Primero, es factible que este contacto no haya anulado la clarividencia de buena parte de la Administración de Biden, de que China es a la largo plazo, un rival estratégico de Estados Unidos. Y, segundo, dicho acercamiento se ha desencadenado en fases que comparativamente son secundarias para Pekín. Conjuntamente, a día de hoy, la doctrina estratégica de Washington y su política sobre Taiwán son capaces de generar importantes conflictos, existiendo el peligro de que Estados Unidos no haga valer la ventana de oportunidad que se le abre y que presume un medio para mejorar las relaciones bilaterales antes mencionadas.
En resumidas cuentas, China y Estados Unidos encaran retos comunes, que hacen que estén condenados a entenderse. Sin desbancarse, cuantas presiones políticas obstaculizan ese entendimiento y soliviantan las diferencias existentes, induciendo a oscilaciones redundantes en los vínculos bilaterales.
No olvidemos, que ambos tienen presentes asuntos candentes difíciles de desatascar.
Ahora bien, tan irrebatible como la existencia de intereses divergentes entre las dos potencias es la condición de tratar esas disensiones, tratando de alimentar la interlocución y la concertación, de manera que se excuse una progresión en la que sus posturas podrían quedar más deterioradas.

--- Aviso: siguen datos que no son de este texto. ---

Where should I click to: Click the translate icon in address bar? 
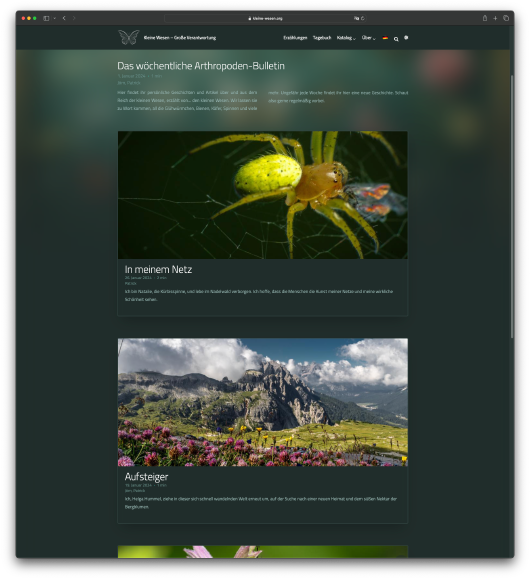[356, 18]
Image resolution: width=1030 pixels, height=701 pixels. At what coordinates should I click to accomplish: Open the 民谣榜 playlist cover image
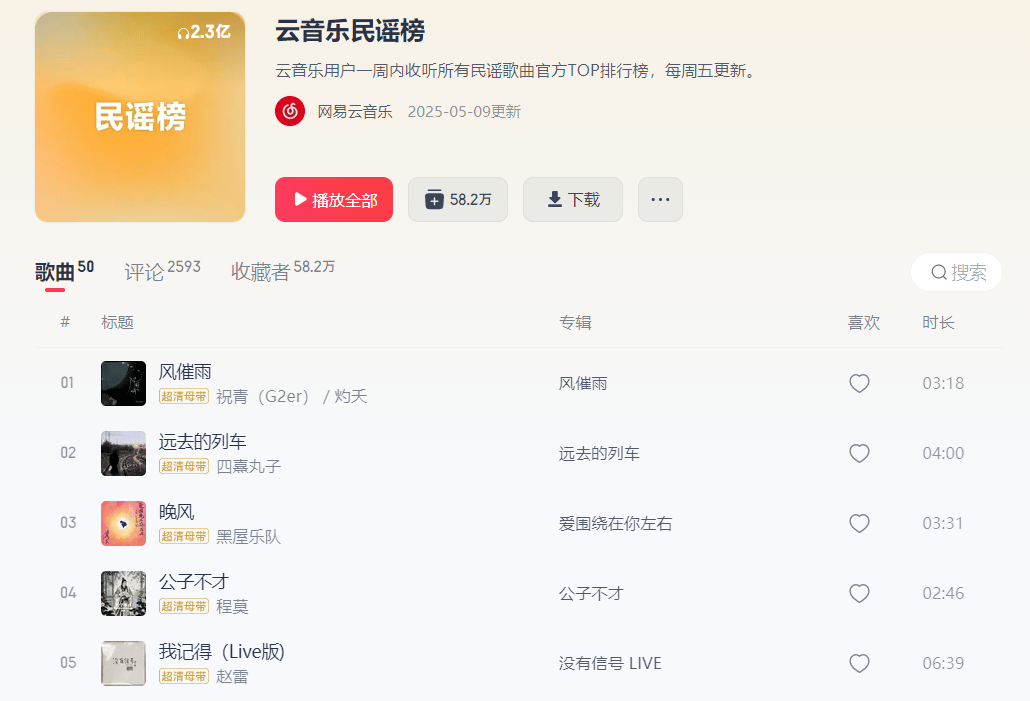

En palabras de no pocos analistas e investigadores, se tiene la opinión que China y Estados Unidos han claudicado en sus actitudes y no se espera que desvanezcan las disconformidades de antaño ni las tensiones acumuladas; como tampoco, parece verosímil una escalada que descompusiera vertiginosa y gravemente el contexto mostrado en esta disertación.
He aquí, el ‘arte de la negociación’ y el ‘arte de la guerra’, o lo que es lo mismo, China y Estados Unidos, o Estados Unidos y China, siempre al alza en sus designios por ocupar el primer peldaño.